• [Passage proposé]
■ ■ ■ ■ ■
Les Arméniens n’avaient jamais nourri de desseins politiques ; la sécurité de leur vie, de leur honneur, de leurs biens, la possibilité de travailler et de jouir du fruit de leur travail, le droit de conserver leur culture nationale formaient, comme ils la forment encore aujourd’hui, leur seule ambition. Les Jeunes-Turcs (Comité Union et Progrès) qui voulaient délivrer leur pays des mains d’Abdul-Hamid, ne pouvaient pas ne pas respecter des droits aussi élémentaires, des désirs aussi modestes. Ils en avaient pris, vis-à-vis du comité révolutionnaire arménien Daschnaktzoutioun, l’engagement solennel (entente de Paris, décembre 1907). À défaut d’une garantie meilleure, le rétablissement de la constitution, loyalement appliquée, avait été mis à la base de leur entente.
■ ■ ■ ■ ■
• [Travail à faire] Selon le passage proposé, lors de quelle entente, et à quelle date, les Jeunes-Turcs ont-ils pris un engagement solennel envers le comité révolutionnaire arménien Daschnaktzoutioun ? Appuyez-vous exclusivement sur le passage proposé.

• [Extrait de données]
■ ■ ■ ■ ■
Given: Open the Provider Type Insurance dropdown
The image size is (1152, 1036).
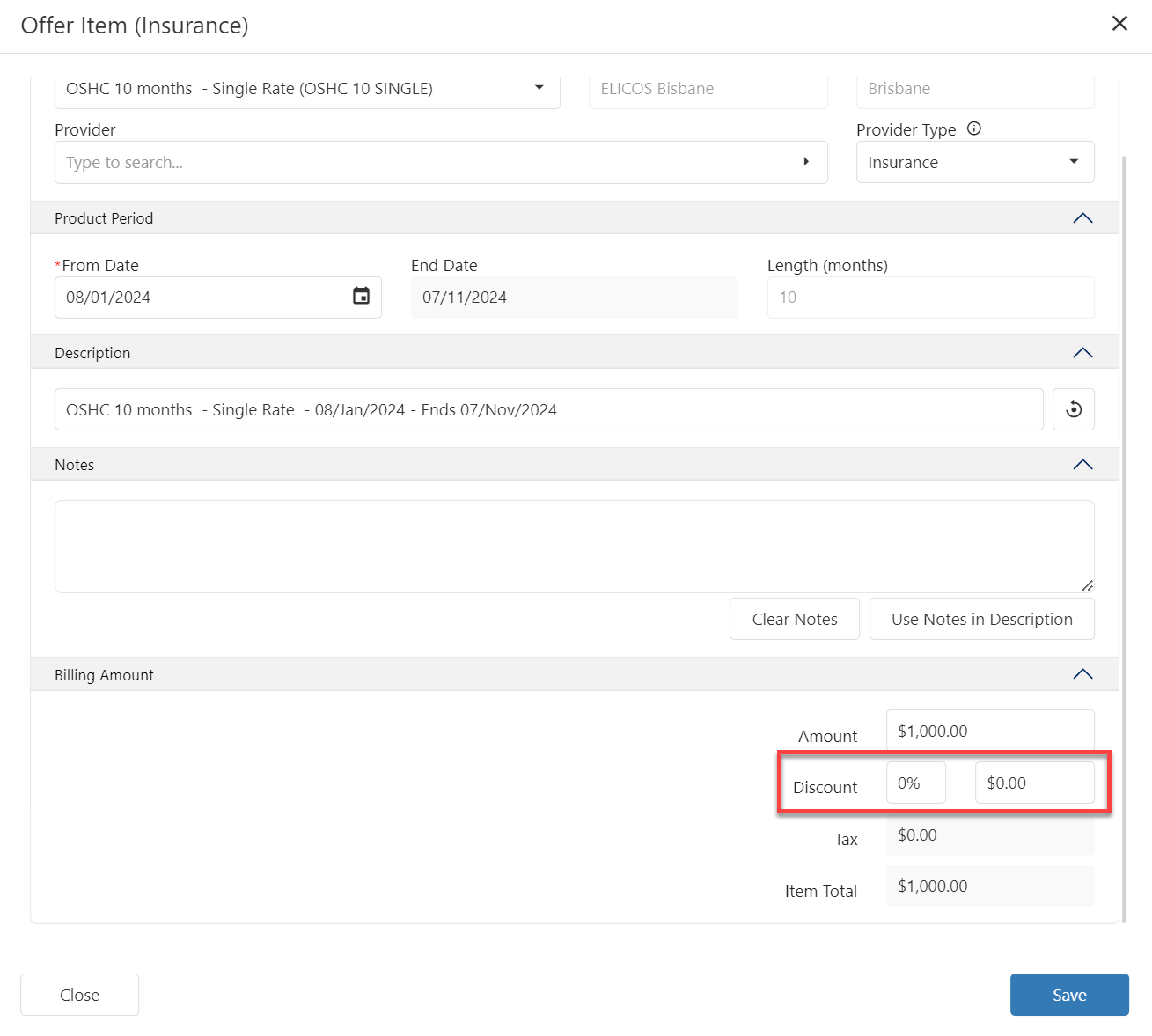Looking at the screenshot, I should tap(1073, 162).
■ ■ ■ ■ ■
• [Corrigé] Lors de l'entente de Paris, en décembre 1907.